WHAT IS EXPECTED: Please copy each line in the records below that contains the string "value".

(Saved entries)

= = = = = = =

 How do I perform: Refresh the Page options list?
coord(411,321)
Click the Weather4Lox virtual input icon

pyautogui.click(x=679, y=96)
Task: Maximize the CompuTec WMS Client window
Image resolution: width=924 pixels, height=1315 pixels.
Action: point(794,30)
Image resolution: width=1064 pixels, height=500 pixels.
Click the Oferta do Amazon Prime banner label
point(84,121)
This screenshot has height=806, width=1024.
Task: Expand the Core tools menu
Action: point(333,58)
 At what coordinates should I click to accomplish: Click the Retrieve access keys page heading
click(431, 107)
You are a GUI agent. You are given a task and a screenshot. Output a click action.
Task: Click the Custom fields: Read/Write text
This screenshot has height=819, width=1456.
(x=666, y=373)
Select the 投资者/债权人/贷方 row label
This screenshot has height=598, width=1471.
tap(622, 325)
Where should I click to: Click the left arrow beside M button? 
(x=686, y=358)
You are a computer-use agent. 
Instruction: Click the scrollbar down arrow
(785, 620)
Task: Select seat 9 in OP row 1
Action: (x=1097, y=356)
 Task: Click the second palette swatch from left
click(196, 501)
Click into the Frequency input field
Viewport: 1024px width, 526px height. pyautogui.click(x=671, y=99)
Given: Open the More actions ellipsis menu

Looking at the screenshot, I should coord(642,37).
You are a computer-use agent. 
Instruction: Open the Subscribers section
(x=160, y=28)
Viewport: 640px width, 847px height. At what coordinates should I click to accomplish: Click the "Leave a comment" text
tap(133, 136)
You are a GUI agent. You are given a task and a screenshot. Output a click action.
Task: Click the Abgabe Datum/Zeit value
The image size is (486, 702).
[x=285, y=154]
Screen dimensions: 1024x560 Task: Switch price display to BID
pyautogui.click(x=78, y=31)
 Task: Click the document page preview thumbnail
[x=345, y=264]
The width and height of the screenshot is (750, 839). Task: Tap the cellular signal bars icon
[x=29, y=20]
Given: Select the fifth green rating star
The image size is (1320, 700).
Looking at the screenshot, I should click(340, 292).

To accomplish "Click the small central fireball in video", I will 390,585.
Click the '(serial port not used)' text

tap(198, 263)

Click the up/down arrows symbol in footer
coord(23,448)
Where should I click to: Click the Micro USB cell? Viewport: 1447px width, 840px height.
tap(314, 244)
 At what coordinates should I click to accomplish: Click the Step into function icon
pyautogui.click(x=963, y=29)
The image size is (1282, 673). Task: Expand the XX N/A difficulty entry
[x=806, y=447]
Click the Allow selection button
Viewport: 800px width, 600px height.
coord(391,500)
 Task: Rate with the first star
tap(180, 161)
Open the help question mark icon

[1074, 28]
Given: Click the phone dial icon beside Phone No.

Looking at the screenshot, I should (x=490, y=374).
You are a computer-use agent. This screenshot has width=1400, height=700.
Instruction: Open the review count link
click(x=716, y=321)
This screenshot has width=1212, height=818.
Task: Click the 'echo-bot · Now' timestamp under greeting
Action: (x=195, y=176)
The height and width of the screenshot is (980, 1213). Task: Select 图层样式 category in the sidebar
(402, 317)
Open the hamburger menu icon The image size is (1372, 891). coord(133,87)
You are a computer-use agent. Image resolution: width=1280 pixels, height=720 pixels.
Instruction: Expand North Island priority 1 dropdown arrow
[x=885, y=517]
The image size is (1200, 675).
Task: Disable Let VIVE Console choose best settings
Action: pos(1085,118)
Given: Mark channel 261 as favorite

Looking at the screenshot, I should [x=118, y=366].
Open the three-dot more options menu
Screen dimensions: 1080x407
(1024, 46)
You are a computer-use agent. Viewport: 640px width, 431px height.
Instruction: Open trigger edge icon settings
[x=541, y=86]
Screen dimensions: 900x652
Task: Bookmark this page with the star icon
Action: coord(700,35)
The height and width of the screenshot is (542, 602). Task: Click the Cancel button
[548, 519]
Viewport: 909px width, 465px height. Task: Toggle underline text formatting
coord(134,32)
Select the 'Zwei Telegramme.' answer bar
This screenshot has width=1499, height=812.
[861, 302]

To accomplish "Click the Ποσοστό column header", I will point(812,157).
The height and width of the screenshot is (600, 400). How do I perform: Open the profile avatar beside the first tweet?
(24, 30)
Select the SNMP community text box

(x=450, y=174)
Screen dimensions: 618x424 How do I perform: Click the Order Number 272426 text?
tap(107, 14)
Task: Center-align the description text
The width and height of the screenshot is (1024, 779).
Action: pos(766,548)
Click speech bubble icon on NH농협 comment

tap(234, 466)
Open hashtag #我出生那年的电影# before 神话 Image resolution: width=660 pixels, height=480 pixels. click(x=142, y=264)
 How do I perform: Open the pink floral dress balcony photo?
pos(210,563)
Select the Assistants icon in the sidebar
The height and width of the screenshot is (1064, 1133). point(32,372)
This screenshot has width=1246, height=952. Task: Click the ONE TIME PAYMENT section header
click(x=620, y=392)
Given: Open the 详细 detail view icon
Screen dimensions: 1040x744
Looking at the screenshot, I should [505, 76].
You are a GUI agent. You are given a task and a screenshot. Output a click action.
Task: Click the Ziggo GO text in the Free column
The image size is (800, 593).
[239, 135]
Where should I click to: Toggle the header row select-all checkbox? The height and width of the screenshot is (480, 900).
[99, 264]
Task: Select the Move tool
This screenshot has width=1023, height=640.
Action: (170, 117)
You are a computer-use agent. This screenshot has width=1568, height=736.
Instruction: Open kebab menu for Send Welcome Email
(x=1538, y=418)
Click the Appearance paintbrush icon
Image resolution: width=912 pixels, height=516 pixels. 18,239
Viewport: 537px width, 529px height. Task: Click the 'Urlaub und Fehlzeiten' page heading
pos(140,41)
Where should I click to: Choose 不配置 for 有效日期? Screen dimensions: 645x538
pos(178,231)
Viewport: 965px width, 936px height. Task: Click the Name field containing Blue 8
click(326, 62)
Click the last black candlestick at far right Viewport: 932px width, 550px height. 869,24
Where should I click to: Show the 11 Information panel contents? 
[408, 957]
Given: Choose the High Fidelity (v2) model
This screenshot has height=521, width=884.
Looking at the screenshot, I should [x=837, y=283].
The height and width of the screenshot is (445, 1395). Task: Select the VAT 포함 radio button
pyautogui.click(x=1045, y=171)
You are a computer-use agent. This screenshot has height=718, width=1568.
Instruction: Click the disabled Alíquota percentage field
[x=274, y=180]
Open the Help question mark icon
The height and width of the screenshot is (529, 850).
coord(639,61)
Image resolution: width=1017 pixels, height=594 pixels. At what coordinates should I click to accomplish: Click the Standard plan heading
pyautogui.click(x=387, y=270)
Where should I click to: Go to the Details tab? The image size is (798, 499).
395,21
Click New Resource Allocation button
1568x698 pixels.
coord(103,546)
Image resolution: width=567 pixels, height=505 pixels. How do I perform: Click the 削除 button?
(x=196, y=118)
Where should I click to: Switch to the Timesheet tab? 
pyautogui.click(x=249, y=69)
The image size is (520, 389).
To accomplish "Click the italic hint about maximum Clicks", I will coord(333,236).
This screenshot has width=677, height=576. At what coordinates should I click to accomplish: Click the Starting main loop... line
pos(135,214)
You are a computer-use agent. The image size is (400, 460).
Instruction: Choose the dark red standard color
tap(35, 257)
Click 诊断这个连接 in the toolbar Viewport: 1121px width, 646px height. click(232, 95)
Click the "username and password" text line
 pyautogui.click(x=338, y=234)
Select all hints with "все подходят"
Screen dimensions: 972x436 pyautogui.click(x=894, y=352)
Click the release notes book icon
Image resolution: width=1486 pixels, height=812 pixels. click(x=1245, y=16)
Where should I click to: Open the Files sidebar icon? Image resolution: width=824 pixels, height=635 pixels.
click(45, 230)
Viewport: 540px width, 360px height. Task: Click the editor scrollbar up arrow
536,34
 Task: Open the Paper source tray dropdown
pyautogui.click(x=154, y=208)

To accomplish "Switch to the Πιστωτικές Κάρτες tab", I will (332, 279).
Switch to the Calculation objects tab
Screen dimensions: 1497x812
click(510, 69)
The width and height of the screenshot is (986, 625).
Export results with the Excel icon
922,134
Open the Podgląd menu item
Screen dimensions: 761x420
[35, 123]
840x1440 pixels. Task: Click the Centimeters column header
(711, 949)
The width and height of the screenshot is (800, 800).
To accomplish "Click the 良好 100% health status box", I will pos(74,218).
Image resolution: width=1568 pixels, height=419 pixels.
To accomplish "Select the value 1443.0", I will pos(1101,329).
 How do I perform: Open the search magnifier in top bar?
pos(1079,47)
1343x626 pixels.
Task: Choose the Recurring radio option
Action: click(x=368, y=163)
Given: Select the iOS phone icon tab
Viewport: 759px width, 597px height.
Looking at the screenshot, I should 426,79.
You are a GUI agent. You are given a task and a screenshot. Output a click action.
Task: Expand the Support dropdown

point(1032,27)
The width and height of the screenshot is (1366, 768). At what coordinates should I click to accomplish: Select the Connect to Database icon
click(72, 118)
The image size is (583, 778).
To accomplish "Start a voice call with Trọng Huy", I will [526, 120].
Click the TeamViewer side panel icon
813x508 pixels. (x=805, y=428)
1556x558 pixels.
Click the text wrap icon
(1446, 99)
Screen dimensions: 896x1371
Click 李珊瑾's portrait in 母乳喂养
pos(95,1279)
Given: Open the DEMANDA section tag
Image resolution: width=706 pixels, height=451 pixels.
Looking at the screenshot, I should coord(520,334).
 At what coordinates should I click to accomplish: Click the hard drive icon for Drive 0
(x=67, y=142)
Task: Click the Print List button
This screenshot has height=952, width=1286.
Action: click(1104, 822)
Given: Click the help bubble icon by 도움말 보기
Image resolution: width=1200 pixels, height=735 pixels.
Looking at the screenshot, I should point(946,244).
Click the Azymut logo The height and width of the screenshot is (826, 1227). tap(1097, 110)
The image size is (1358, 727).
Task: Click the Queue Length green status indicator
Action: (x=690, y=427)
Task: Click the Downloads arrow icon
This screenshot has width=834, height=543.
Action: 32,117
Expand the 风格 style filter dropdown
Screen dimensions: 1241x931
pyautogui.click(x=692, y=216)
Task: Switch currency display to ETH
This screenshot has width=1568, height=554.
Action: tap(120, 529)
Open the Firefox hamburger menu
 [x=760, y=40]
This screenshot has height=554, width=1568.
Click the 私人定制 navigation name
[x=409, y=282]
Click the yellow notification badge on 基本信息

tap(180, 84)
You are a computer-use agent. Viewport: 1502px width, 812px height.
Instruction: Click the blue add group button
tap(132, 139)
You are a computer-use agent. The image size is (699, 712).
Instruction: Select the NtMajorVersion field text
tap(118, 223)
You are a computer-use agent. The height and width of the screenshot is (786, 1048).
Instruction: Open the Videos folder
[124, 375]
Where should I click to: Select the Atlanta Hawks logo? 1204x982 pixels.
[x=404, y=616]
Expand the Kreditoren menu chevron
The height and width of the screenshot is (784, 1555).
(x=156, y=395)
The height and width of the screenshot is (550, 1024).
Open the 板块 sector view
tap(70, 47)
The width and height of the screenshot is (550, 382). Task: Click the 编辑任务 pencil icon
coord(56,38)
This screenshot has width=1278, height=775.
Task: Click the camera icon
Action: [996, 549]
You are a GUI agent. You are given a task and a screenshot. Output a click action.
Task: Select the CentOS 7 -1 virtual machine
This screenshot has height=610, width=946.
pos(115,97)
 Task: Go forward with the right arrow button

= = = = = = =

SOLUTION FOR THIS PROBLEM:
Task: Click the Abgabe Datum/Zeit value
To accomplish "Select the value 1443.0", I will pos(1101,329).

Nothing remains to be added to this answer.